In the classical tragedy, the hero fights against fate. The ending is already clear, and nothing the hero does, will change the outcome. Tragedy arises from this positionality. Caught between the now and the inevitable then, resistance is necessary but futile. Resistance is the resistance against death, the fight to stay alive against all odds, to stay moral in a world of immorality. All choices that have to be made only pertain to the interim between one’s own life and one’s own death. Nothing that is left behind either punishes or rewards us ourselves – even though we know deep down that we don’t know, and that is even more tragic – or we can just give up. This is our freedom. We know that it ends, that it all ends, our lives, the lives of our friends and family, our country, our civilizations, our planet, our sun, our universe. Everything dies.

This tragic truth however is not bad news. It just is. It is up to us to fill our lives with what we want. Is that a license to do evil? Maybe religion was invented for a reason, maybe we need the notion of an immortal soul that could be damaged by our choices in life. I don’t know. none of us knows. But whether or soul is mortal or immortal, whether we call it our soul or our psyche, whether we call it eschatology or psychology, suffering is suffering, and joy is joy. We either cause happiness or pain, and if we cause it in others, we know, deep down, we will cause it in ourselves. It is not difficult, and we all know that.

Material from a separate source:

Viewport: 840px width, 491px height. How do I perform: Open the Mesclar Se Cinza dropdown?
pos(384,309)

Do I choose to cause happiness or pain today? Certainly, sometimes we do have to make difficult choices. Sometimes temporary pain is necessary to gain greater joy. Different perspectives need to be navigated, compromises need to be made, negotiations need to happen, and we surely don’t benefit from simplistic certainty about what is right and what is wrong. This is the other tragedy of life:  We all make mistakes, there are no absolutes except the certainties of our fallibility and eventual death.

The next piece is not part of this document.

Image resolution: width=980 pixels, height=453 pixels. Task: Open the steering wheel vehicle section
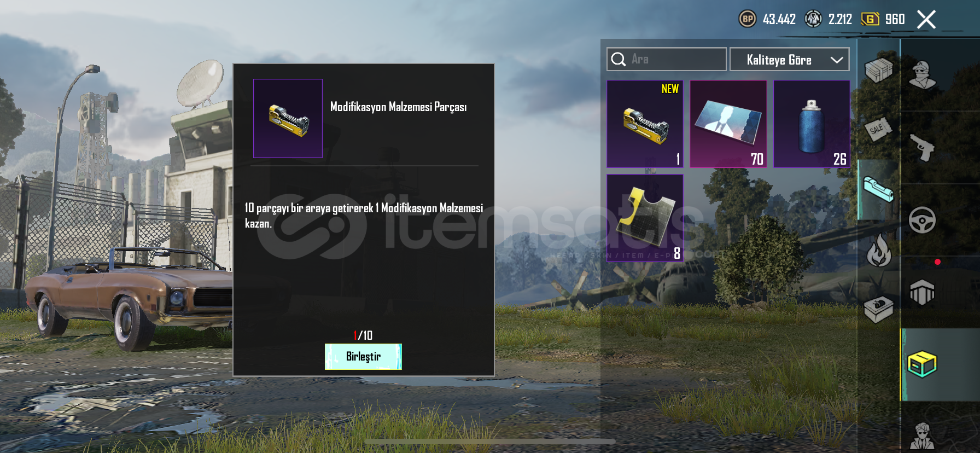[x=922, y=220]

But again, this too needs to be embraced as liberating. Realizing the inevitable is the only way to psychologically manage our tragic situation, and to see the dark, maybe even divine comedy behind it all. Either this cosmic joke is on us, or we realize that we can laugh about ourselves, so that in the end we can say that we have understood our suffering and turned it into something worth living with, and even worth living for.